La Municipalité a annoncé un plan d’action avec sanctions et réformes. Le trouvez-vous suffisant?
Un immense travail attend la Municipalité, mais aussi l’ensemble des élus. Au vu des révélations, il est impératif que l’ensemble des forces politiques, de la gauche radicale à l’UDC, se montrent fermes et cohérentes. Il faut exiger les réformes nécessaires, poser les questions dérangeantes et garantir un encadrement exemplaire. Cela doit se faire sans ambiguïté, tout en soutenant les policières et policiers dans leur mission fondamentale: celle de protéger l’ensemble de la population lausannoise, sans distinction.
Vous ne jetez donc pas l’opprobre sur tous les policiers?
Absolument pas. Ce serait une erreur. Les policiers qui n’ont rien à se reprocher doivent pouvoir exercer leur travail sereinement, sentir qu’ils sont soutenus par les élus et la population.
Quand vous parlez de «racisme systémique», certains comprennent que tous les policiers sont racistes…

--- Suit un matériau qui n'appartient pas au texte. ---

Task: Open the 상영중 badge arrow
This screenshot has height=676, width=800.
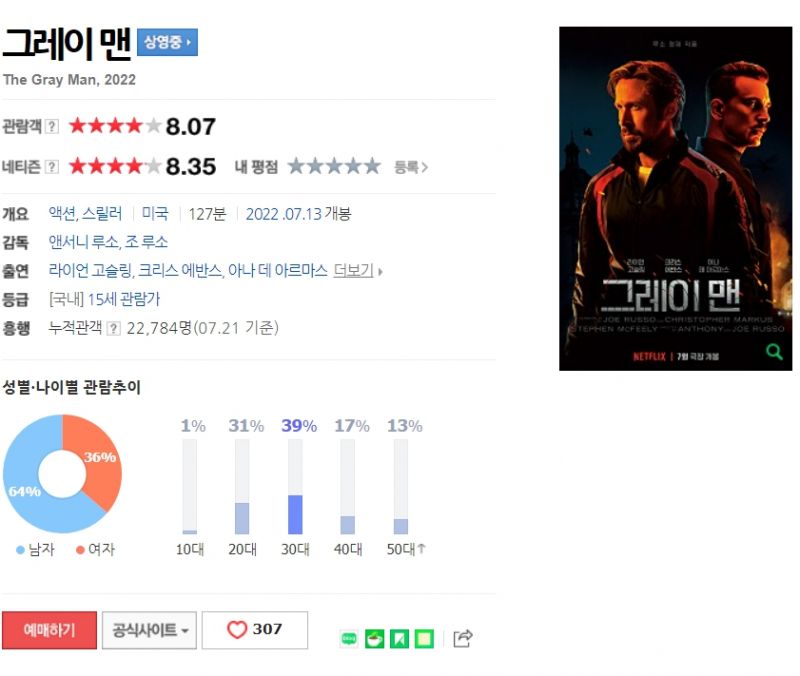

La grande majorité des policiers n’est pas concernée. Mais le système a, trop longtemps, permis à certains comportements racistes ou discriminants de prospérer, en entretenant un sentiment d’impunité. Depuis des années, Pierre-Antoine Hildbrand nous ignore en opposant la présomption d’innocence à toute critique, sans jamais assumer les conséquences. Aujourd’hui, une enquête est en cours, et il faudra aller jusqu’au bout. Si des responsabilités sont établies, il faudra les assumer pleinement — y compris en suspendant les personnes impliquées.
Être policier à Lausanne est devenu plus difficile avec les problèmes liés au deal de rue ou à la mendicité, ceci peut-il expliquer certaines dérives?
La tension a effectivement augmenté ces dernières années, notamment en lien avec les problématiques de deal de rue ou de mendicité. Mais cela ne peut en aucun cas justifier de tels débordements. Les propos visés ne concernent pas uniquement certains publics stigmatisés, mais s’étendent à d’autres groupes de manière générale.
Quelles mesures proposez-vous pour restaurer la légitimité de la police?
La création d’une police des polices romande, l’usage généralisé des bodycams, un récépissé après chaque contrôle, une formation continue sur les droits humains et la lutte contre les discriminations. Il faut aussi encourager les policiers à aller à la rencontre des communautés étrangères ou marginalisées.
Votre lecture des émeutes qui ont mis en émoi le quartier de Prélaz?
C’était un ras-le-bol mêlé à une vive émotion. En quelques années, 16 personnes noires sont mortes dans le canton de Vaud après avoir eu affaire à la police. Les deux scootéristes décédés récemment ont fait déborder le vase.
Vous attendiez-vous à de tels débordements?
Non, j’ai été surpris. Je ne pensais pas à deux nuits de ce type. Mais en tant qu’élu, nous devons entendre ce qui s’est exprimé, tout en rappelant que la violence n’apporte pas de solutions.
Comment la Municipalité peut-elle instaurer un dialogue constructif avec les jeunes et les communautés qui se sentent discriminées?
Il faut aller à leur rencontre et travailler main dans la main avec le Centre socioculturel de Prélaz-Valency. Et j’appelle tous les élus à éviter toute stigmatisation en parlant d’«ensauvagement» de ces jeunes.